L'"odore delle cellule" segnala lo switch differenziativo in vivo delle cellule staminali (hiPSCs) in cellule differenziate potenzialmente teratogene/nocive

Pubblicato dalla rivista Scientific Reports il risultato della prima evidenza sperimentale dei metaboliti rilasciati durante il differenziamento in vivo delle cellule staminali pluripotenti.

La ricerca, diretta dai Professori Corrado Di Natale e Federica Sangiuolo, ha coinvolto i Dipartimenti di Ingegneria Elettronica, Biomedicina e Prevenzione, e Scienze e Tecnologie Chimiche dell’Università degli Studi di Roma “Tor Vergata”.

Questo risultato sostanzia un risultato precedente ottenuto in vitro dallo stesso gruppo di ricerca. Per la prima volta è stata registrata su modelli animali un cambiamento del profilo dei composti volatili rilasciati da cellule staminali hiPSCs ("l'odore della cellule") che segnala con estrema precisione il momento esatto in cui tali cellule iniziano il loro processo di differenziamento.

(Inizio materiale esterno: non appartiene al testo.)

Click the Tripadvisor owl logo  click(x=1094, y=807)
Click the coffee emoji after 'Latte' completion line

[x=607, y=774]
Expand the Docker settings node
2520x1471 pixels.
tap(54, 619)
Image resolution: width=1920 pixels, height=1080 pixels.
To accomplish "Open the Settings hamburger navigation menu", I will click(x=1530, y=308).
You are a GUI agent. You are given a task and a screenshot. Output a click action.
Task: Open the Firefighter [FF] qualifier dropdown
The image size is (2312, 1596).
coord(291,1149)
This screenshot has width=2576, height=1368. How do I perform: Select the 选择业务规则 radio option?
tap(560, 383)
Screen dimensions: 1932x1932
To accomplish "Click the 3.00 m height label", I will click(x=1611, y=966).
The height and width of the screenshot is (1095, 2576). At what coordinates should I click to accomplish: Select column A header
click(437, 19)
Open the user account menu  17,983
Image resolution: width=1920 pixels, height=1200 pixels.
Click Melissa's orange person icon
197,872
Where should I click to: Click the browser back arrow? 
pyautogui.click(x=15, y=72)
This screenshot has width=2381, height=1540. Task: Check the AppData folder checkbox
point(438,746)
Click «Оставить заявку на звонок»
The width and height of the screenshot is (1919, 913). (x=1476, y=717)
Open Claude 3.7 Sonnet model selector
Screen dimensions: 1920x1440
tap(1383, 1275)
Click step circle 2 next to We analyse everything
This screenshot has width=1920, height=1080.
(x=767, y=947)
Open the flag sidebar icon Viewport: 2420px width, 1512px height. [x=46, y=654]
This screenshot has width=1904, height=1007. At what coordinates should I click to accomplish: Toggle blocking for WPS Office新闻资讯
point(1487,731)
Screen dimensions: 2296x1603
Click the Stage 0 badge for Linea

Le cellule iPS sono cellule staminali, derivate da cellule somatiche in cui è stato riportato indietro l’orologio biologico. Sono in grado di differenziare in qualsiasi tipo di cellula umana specializzata, capace di svolgere funzioni specifiche (come fegato, polmoni, cuore).

Sebbene questo processo sia alla base dei protocolli della medicina rigenerativa, il loro utilizzo richiede il monitoraggio della capacità differenziativa, poiché esiste il rischio che tali cellule, nel loro stato staminale, possano portare alla formazione di teratomi (tumori benigni) e/o tumori di grado 3 (maligni).

Il risultato di questo studio ha permesso non solo di riconoscere il momento esatto in cui le cellule perdono il loro fenotipo staminale e differenziano nei diversi tipi cellulari, gettando ulteriore luce sui meccanismi differenziativi, ma suggerisce possibili applicazioni di questa metodica, a fini diagnostici, per un precoce rilevamento della recidiva tumorale dopo un intervento chirurgico.

"L'odore delle staminali" è stato rivelato con un i sensori di gas (naso elettronico) sviluppati dal Gruppo Sensori dell'Università di Tor Vergata sotto la direzione dei Professori Corrado Di Natale e Roberto Paolesse.